INFORMATION PROVIDED section start

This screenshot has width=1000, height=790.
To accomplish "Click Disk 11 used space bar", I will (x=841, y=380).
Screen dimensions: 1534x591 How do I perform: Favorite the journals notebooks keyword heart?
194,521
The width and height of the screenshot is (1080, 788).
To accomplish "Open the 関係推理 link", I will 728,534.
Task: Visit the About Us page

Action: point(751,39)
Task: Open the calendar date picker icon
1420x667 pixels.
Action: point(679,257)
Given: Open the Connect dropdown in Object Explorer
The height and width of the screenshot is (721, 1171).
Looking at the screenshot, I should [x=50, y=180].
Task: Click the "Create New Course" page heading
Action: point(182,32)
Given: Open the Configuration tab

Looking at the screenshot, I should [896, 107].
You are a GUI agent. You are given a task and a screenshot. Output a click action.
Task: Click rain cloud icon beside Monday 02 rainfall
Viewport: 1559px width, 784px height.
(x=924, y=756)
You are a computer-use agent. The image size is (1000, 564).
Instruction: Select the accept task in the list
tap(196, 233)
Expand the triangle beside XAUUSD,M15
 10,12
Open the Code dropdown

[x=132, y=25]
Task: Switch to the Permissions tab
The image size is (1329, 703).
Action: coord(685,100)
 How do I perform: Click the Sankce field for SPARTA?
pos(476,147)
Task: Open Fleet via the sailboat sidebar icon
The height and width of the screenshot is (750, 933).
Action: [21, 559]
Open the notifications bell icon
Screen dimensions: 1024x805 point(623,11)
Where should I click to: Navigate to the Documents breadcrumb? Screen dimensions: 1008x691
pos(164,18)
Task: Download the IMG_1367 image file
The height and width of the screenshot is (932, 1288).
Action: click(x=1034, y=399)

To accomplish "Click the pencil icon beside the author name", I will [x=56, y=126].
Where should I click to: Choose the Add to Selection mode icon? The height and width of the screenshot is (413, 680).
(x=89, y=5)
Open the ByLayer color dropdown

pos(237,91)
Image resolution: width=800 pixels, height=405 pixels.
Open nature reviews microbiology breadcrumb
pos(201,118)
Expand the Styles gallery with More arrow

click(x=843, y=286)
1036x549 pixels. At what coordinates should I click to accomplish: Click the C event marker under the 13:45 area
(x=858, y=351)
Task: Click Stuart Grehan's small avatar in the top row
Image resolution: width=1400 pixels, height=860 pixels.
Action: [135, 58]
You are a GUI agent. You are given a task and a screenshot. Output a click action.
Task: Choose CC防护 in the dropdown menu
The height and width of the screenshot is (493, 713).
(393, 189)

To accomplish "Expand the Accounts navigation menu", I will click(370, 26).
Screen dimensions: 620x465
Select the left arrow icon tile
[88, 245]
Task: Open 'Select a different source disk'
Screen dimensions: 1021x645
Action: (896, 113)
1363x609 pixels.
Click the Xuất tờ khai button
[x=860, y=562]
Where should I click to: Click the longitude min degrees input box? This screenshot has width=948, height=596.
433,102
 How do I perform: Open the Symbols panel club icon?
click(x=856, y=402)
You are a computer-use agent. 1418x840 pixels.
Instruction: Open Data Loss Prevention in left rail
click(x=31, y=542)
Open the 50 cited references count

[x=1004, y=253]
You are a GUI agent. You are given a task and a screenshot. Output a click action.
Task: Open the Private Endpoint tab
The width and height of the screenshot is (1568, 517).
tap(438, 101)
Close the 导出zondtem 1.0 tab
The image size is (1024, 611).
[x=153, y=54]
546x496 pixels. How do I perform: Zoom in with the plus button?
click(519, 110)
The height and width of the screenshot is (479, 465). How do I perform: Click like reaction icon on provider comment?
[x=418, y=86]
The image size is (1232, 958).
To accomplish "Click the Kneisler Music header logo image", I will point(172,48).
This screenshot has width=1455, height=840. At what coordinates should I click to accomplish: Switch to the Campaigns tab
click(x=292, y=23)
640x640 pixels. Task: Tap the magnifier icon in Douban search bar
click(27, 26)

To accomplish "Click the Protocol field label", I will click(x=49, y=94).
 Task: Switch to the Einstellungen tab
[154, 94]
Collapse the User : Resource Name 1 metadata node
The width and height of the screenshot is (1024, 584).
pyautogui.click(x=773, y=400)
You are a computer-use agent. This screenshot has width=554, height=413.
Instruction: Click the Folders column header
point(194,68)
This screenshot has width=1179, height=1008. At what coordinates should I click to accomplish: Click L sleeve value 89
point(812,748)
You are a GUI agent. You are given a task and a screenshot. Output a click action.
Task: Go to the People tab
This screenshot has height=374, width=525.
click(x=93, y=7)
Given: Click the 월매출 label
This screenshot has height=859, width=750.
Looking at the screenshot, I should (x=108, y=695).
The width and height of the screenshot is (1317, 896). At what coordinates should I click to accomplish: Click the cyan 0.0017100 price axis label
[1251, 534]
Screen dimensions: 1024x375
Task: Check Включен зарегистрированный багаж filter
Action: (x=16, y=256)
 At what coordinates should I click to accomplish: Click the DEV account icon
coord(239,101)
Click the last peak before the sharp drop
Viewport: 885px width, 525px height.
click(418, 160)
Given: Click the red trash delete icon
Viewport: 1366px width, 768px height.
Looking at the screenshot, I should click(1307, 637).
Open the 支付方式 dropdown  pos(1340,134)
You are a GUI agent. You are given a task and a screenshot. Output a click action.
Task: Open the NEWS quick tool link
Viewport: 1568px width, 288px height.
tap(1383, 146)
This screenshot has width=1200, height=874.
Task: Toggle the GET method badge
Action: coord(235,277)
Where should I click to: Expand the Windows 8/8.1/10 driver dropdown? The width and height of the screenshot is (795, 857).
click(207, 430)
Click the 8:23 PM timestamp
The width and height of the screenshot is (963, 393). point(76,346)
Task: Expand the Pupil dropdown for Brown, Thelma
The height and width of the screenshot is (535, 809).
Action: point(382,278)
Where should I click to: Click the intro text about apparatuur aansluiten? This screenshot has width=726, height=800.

INFORMATION PROVIDED section end

AIM OF THE EXERCISE →
Copy out each line from the preceding entries that mentions the word "link".

RESPONSE TO THIS TASK →
To accomplish "Open the 関係推理 link", I will 728,534.
Task: Open the NEWS quick tool link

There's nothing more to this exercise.